You overlooked one thing, however. It's three-way conference calling,
so the cellular company is paying for both those lines in both
directions across the ocean.

Norman Yarvin <yarvin-norman@cs.yale.edu> writes:

> Abernathy presumably has access to Usenet, and is possibly
> computer-literate. 

Still haven't found an alternate source for your alt.sex feed, eh,
Norman?

> Why then doesn't he include the critical fact that
> the insecurity of cellular phone systems which his article mentions
> can be completely eliminated by the simplest of security arrangements?

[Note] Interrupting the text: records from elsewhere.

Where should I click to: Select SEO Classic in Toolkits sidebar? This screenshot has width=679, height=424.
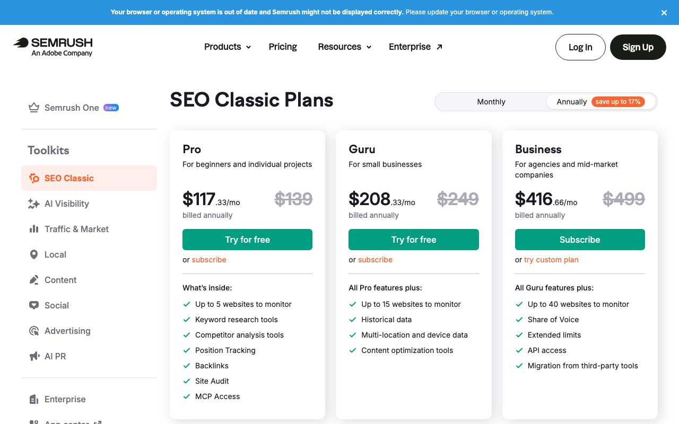(x=89, y=178)
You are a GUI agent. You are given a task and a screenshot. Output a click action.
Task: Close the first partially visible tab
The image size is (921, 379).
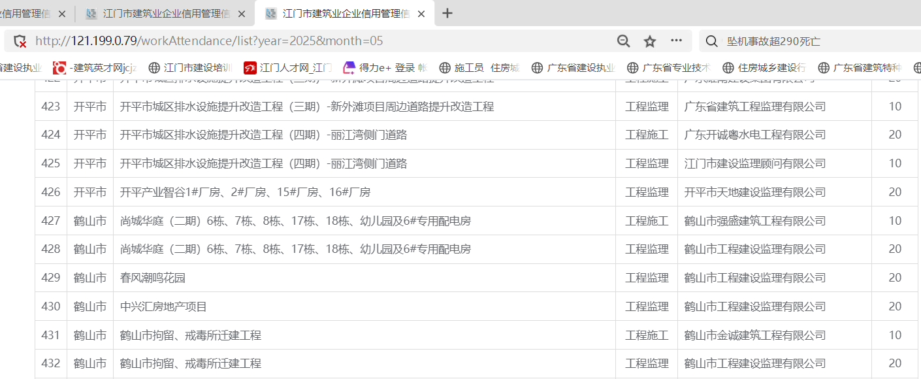[x=62, y=14]
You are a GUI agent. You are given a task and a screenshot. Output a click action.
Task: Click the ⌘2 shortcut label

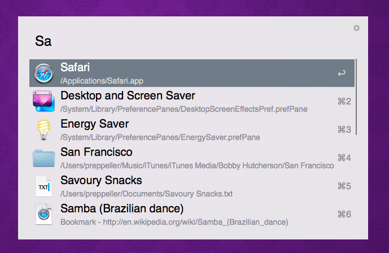point(344,102)
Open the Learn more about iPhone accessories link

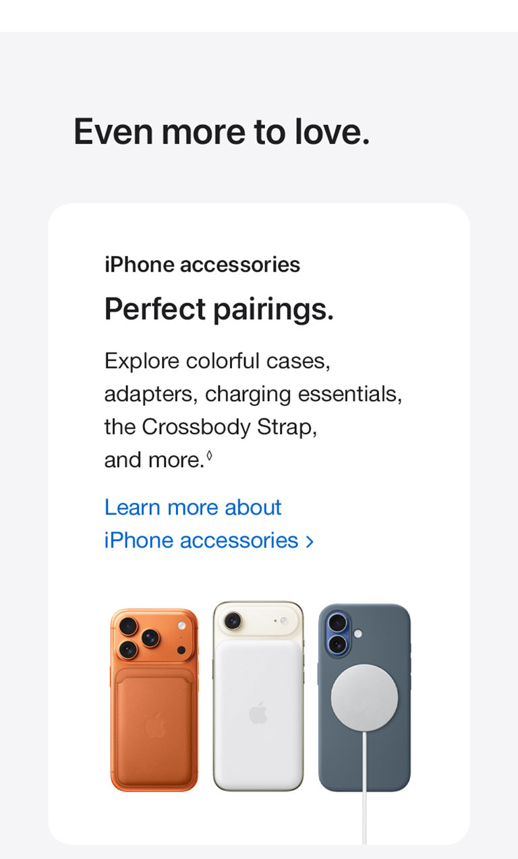click(193, 523)
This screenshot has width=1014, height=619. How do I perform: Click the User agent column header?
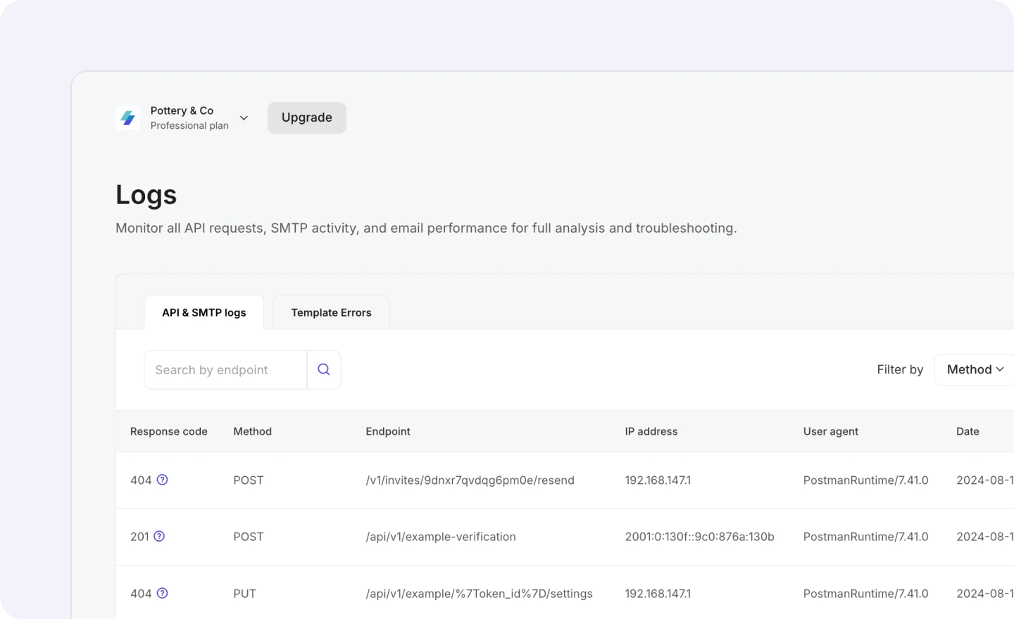pyautogui.click(x=830, y=431)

Pointless hostility aside, I disagree that a simple solution is
possible to the problem. At the inception of the industry, yes, the
problem would have been more simple. But at this stage, what is
required is fast, precall account validation at the switch, made
possible by a central repository of valid ESNs and PINs. GTE just
completed a field test in Los Angeles of such a system, which
validated calls in two or three seconds.  The problem is that nobody
will be buying it until the current stuff wears out.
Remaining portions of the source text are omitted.